From a very young age Graves was fascinated by flowers, which would eventually become an important motif in his work. After finishing his sophomore year of high school, Graves dropped out to sail on American Mail Line ships, visiting Japan, China and the Philippines. It was during these years that Graves first became interested in philosophy, Asian aesthetics, eastern religions and the cultural practice of integrating one’s life with beauty. Upon returning to the USA in 1928, Graves avoided returning home where he feared he would be an additional drain on the family resources, already burdened by the arrival Great Depression. Instead Graves traveled the country, eventually stopping in Beaumont, Texas, where he lived with his aunt and uncle until 1932 when he graduated from high school at the age of 20.
Upon his graduation, Graves moved back to the Pacific Northwest, where histalent was recognized almost immediately with a first prize win at the Northwest Annual Exhibition in 1933. Graves was a budding artistic genius, with a natural eye for light and color, a unique talent for drawing animals, especially birds, and capturing his subjects’ inner beings along with their physical forms. In 1936 Graves had his first one-person exhibition at the Seattle Art Museum. In 1941 the name Morris Graves came to the attention of the larger art world when the then little-known Seattle artist was featured in an exhibition at New York’s Museum of Modern Art. The museum purchased eleven of Graves’ paintings, and many more were purchases by collectors. In 1942 Graves was invited to participate in The Whitney Museum of American Art’s Annual Exhibition. Graves went on to exhibit in each of the Whitney’s annuals from 1942 to 1967.
Graves had officially made it as a nationally acclaimed artist.
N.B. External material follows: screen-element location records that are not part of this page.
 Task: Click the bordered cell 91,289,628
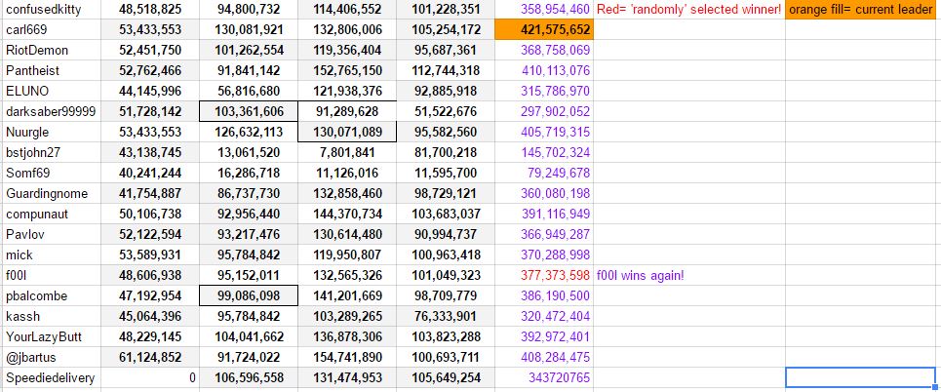(347, 112)
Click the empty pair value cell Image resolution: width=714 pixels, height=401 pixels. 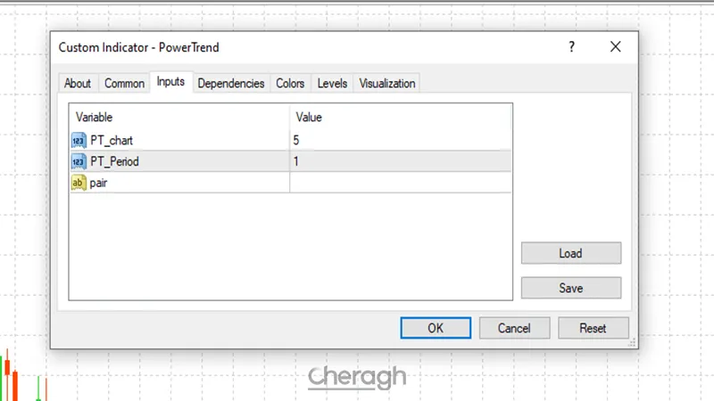pyautogui.click(x=400, y=183)
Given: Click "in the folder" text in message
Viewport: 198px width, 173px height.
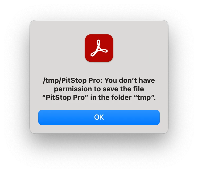Looking at the screenshot, I should pos(111,97).
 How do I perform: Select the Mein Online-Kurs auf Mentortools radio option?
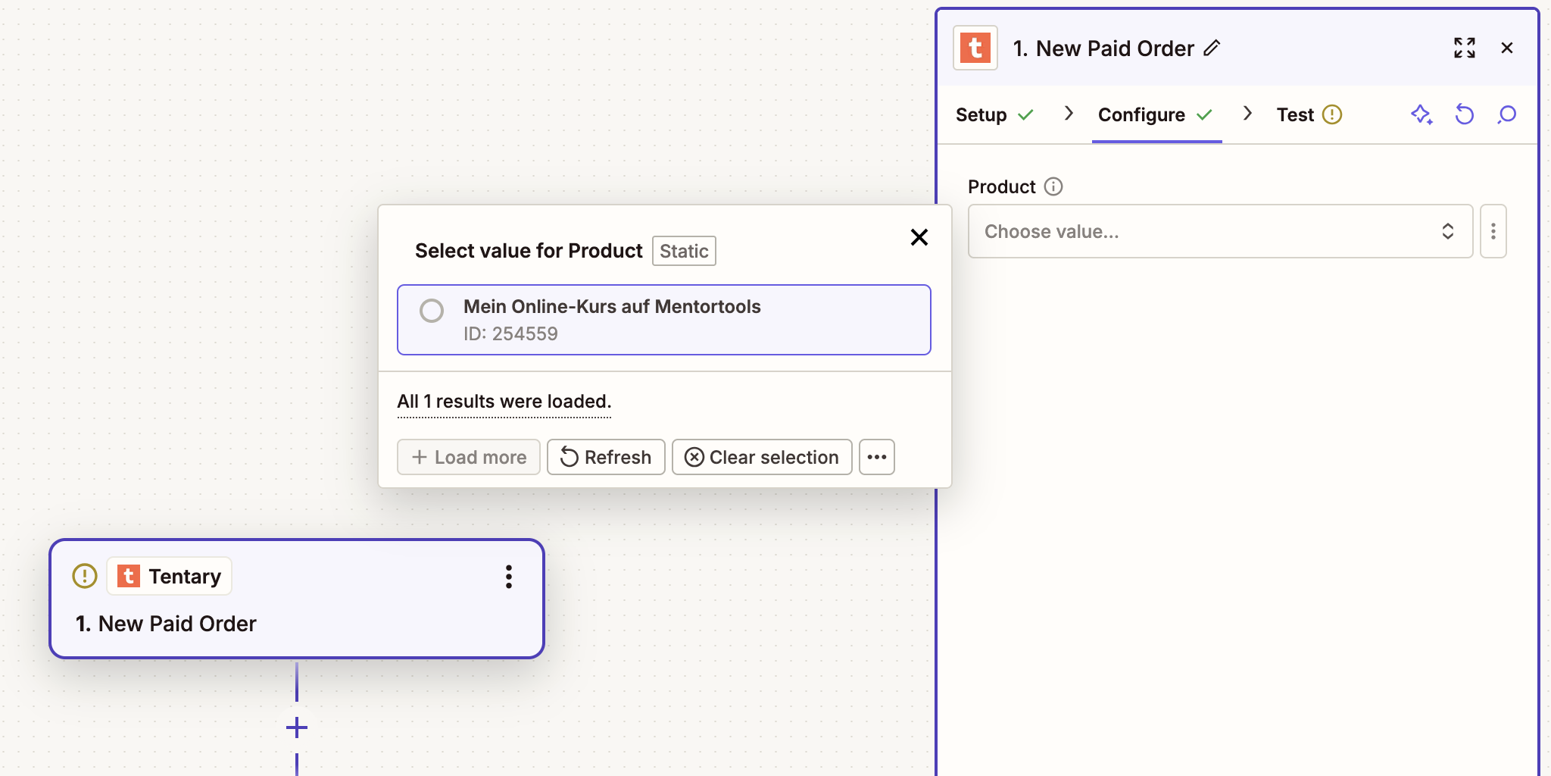point(432,311)
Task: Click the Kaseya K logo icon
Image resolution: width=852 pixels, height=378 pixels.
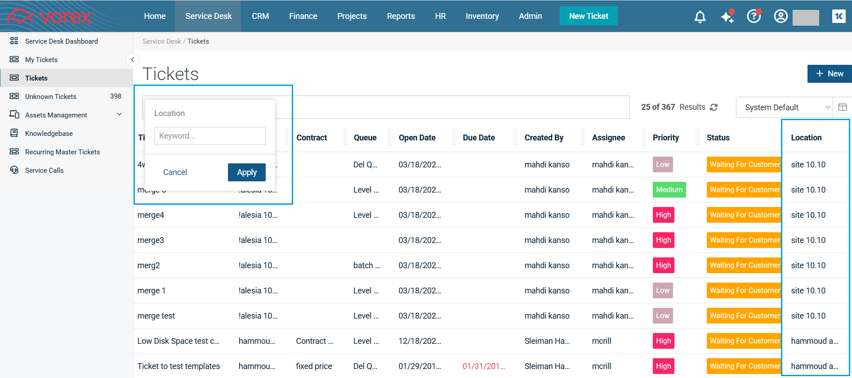Action: pyautogui.click(x=839, y=17)
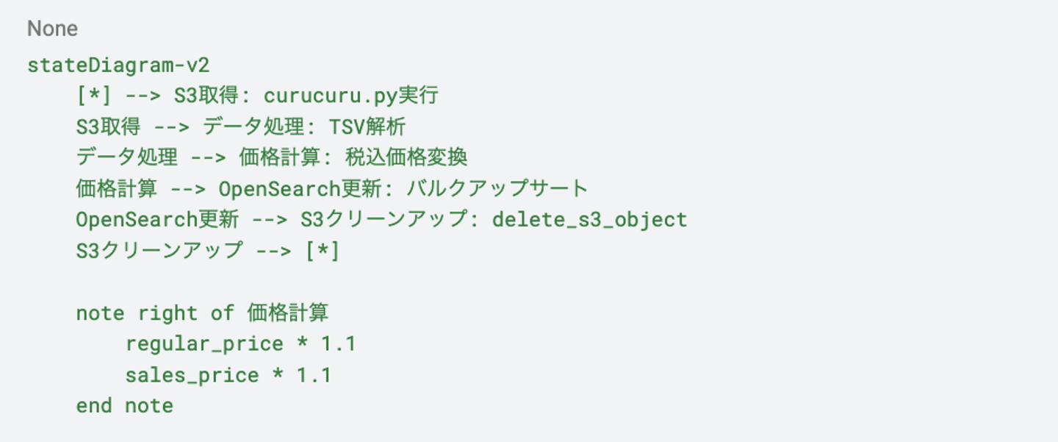Click the sales_price variable text

point(192,376)

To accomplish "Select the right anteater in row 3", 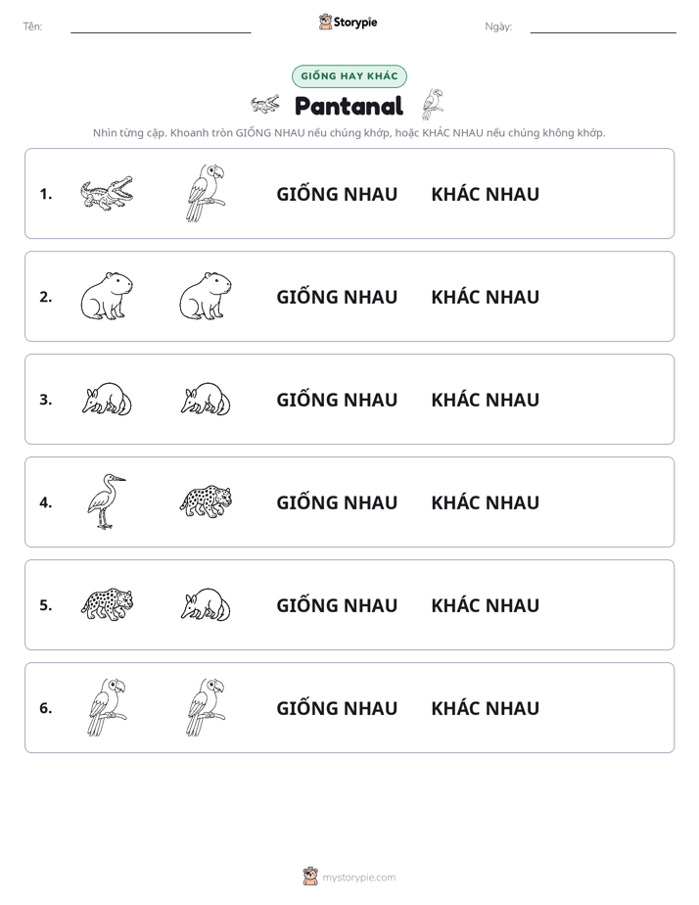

In September of 1954 Graves' artistic career received another boon when he, along with Guy Anderson, Kenneth Callahan and Mark Tobey, were mentioned in a Life Magazine article on Northwestern artists. That same year Graves abandoned Seattle for Ireland, living outside Dublin, he spent the days sketching local plants and animals. In 1964, after some extensive traveling, Graves returned once more to the United States, this time to remote Humboldt County, California, where he bought a property surrounded by virgin redwoods, far from the bustling cities, he called his property “The Lake.” After moving to California, Graves’ style changed, his colors brightened, his paintings of flowers seemed to radiate life from their richly-hued petals. His later works went further and further into abstraction, and the Asian influence of his early pieces was gone, but the delicate quality so characteristic of Graves’ paintings throughout his career remained. In 1996, the Humboldt Arts Council started raising money to turn the old Carnegie Library in Eureka into an art museum, they offered to name the new museum after Graves. Graves accepted, and donated over 100 works from his own personal collection to what is now the Morris Graves Museum of Art. The Morris Graves Museum of Art officially opened its door to the public on January 1st, 2000. The work of Morris Graves, quietly thrilling both visually and emotionally, has lived on past its maker, providing their audience with glimpses into a world of natural harmony and ethereal beauty. Graves spent the remainder of his days at “the Lake” painting until his death on May 5, 2001.